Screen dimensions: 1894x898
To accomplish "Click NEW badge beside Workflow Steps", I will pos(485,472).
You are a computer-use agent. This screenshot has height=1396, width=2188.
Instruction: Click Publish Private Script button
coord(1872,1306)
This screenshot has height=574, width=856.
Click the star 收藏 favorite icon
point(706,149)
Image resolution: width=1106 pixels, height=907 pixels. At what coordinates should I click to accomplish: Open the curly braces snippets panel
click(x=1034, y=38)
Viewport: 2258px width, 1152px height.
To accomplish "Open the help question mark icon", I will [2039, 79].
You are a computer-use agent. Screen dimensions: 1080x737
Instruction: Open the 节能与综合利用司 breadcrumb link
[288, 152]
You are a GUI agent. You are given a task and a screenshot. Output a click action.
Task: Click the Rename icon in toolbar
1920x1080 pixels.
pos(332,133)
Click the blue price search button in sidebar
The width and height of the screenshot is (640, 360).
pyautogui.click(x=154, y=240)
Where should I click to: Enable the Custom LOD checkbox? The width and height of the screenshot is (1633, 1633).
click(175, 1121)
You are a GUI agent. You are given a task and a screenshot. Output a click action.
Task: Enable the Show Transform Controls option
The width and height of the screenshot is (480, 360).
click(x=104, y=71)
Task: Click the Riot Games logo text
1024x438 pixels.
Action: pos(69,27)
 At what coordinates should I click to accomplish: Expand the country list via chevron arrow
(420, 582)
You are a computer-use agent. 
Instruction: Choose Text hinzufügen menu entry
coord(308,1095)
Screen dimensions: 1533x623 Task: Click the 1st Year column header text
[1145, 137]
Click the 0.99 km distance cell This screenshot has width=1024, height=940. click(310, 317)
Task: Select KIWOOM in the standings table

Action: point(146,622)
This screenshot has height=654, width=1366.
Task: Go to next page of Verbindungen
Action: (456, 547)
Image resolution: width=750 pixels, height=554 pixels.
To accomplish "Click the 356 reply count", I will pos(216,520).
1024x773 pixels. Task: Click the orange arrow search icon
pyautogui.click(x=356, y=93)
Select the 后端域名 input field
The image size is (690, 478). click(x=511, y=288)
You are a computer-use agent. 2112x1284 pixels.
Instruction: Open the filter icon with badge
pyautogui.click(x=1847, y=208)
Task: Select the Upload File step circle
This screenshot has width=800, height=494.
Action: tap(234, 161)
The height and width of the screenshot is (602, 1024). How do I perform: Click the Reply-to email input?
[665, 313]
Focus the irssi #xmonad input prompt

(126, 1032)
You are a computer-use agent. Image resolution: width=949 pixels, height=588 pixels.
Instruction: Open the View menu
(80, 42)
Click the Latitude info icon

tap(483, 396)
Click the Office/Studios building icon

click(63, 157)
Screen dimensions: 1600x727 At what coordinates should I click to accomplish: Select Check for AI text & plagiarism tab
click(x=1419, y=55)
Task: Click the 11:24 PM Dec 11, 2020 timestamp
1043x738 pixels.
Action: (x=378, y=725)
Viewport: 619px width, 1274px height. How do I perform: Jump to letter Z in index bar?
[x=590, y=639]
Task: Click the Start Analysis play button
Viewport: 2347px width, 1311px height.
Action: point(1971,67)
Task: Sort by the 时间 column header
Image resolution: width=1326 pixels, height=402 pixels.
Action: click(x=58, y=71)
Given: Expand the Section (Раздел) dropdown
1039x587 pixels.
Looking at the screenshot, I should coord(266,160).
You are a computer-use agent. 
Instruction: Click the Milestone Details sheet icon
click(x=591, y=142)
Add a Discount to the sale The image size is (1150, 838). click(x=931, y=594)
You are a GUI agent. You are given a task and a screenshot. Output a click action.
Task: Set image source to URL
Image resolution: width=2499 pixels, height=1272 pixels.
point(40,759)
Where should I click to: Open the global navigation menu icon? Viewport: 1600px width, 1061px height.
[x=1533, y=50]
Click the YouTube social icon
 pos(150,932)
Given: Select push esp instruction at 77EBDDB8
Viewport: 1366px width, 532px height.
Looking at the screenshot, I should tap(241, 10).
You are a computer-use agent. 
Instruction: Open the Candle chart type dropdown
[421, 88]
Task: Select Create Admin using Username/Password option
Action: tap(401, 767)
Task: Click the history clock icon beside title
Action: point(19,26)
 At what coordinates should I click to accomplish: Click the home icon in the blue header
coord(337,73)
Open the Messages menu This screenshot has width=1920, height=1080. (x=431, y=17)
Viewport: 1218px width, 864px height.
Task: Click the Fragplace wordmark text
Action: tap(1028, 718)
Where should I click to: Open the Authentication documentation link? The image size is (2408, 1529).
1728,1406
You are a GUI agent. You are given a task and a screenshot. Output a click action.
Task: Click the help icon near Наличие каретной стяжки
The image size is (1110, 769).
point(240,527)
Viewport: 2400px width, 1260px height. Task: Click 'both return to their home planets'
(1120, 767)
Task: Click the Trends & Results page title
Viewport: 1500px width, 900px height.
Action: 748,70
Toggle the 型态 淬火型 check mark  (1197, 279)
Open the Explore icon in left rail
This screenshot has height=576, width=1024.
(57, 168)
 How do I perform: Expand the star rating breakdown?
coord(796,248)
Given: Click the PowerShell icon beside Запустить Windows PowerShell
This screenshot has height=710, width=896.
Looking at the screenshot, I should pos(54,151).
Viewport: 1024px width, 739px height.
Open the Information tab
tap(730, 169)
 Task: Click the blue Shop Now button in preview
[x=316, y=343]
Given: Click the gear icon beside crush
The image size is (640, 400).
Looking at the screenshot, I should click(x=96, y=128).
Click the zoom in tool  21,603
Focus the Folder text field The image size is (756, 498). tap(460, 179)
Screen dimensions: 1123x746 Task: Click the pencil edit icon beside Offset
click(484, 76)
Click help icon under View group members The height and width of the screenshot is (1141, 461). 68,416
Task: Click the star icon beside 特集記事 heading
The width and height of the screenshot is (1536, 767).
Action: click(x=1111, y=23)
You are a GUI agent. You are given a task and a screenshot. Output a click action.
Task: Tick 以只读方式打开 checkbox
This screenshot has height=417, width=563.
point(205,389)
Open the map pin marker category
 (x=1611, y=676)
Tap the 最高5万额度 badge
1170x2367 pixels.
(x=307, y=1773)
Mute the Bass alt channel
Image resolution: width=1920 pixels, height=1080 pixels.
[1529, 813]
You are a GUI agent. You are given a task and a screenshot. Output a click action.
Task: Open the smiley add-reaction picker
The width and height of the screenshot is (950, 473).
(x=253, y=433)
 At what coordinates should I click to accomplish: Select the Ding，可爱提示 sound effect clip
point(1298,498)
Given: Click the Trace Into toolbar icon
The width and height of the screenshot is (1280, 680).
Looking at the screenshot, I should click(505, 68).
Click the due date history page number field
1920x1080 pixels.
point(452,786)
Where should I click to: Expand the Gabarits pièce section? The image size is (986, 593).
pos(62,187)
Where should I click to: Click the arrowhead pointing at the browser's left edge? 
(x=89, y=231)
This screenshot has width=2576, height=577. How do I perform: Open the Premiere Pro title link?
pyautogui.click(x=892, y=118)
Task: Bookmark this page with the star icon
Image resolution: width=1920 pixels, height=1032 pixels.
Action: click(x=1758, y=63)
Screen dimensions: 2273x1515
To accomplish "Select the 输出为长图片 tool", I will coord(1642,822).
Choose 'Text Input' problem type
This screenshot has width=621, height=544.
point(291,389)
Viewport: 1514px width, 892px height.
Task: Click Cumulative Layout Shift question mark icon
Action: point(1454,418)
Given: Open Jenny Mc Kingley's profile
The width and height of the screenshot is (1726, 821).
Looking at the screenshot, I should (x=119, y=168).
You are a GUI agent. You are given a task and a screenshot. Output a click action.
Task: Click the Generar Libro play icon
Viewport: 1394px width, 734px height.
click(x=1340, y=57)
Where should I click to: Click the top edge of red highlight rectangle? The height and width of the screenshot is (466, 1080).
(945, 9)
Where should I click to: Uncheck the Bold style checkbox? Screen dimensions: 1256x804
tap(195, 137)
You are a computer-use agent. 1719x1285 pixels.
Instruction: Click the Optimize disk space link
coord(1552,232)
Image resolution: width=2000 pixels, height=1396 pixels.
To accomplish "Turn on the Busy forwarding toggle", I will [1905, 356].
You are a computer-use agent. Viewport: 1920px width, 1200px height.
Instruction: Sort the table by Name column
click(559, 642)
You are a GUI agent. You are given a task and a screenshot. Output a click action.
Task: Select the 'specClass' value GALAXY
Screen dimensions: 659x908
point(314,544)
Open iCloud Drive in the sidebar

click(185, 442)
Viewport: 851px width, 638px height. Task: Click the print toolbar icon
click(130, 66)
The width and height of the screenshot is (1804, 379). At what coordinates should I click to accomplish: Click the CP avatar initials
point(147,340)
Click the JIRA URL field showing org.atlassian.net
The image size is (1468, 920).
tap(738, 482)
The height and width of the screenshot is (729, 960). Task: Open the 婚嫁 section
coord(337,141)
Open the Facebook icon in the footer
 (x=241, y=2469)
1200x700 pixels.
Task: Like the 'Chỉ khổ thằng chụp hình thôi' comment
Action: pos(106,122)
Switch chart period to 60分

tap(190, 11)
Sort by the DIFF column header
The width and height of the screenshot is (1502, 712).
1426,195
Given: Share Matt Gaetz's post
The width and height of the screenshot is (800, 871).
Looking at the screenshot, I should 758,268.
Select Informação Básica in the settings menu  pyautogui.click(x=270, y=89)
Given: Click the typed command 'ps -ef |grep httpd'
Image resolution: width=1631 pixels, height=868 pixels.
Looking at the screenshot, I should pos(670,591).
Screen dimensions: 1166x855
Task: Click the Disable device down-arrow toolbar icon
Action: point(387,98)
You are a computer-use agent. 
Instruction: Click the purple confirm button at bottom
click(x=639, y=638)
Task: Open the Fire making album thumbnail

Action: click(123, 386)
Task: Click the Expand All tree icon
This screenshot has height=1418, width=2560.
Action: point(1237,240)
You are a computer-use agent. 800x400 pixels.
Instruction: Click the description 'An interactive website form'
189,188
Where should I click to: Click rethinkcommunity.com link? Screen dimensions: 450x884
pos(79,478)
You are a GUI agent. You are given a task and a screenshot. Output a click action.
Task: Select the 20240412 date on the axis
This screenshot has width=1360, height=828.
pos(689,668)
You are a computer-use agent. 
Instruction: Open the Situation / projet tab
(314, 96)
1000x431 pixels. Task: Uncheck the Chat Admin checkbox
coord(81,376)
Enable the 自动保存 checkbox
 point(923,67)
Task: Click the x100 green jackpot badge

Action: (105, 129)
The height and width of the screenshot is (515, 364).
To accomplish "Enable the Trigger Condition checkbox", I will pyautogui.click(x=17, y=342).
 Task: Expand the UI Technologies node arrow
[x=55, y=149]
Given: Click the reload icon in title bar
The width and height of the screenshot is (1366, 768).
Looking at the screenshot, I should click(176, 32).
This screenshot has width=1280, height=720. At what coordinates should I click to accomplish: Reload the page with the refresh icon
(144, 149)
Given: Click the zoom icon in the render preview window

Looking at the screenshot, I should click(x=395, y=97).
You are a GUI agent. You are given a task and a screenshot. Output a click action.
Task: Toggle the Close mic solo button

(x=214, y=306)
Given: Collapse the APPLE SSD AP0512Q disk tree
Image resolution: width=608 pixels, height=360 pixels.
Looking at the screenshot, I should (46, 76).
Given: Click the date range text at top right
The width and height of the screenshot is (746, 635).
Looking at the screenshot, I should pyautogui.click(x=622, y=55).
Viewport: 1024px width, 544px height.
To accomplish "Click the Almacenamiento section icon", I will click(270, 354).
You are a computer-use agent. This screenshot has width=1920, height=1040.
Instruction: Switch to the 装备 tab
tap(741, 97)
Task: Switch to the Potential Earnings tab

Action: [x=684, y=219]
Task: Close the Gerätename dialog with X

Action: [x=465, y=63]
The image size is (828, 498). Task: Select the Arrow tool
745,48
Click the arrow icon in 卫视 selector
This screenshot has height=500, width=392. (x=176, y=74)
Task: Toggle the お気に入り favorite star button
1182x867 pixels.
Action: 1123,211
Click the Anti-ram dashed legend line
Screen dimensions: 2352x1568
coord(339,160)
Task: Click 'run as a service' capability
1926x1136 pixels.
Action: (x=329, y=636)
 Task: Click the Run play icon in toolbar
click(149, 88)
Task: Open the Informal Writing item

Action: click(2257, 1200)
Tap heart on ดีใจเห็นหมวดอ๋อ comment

--*--

- **Task details**: Starting at the beginning of the data and ending at the line that contains "click(x=1034, y=38)", rewrite those lines with every "screenshot" changed to "screen capture". Leave everything else as it is.

- **Task response**:
Screen dimensions: 1894x898
To accomplish "Click NEW badge beside Workflow Steps", I will pos(485,472).
You are a computer-use agent. This screen capture has height=1396, width=2188.
Instruction: Click Publish Private Script button
coord(1872,1306)
This screen capture has height=574, width=856.
Click the star 收藏 favorite icon
point(706,149)
Image resolution: width=1106 pixels, height=907 pixels. At what coordinates should I click to accomplish: Open the curly braces snippets panel
click(x=1034, y=38)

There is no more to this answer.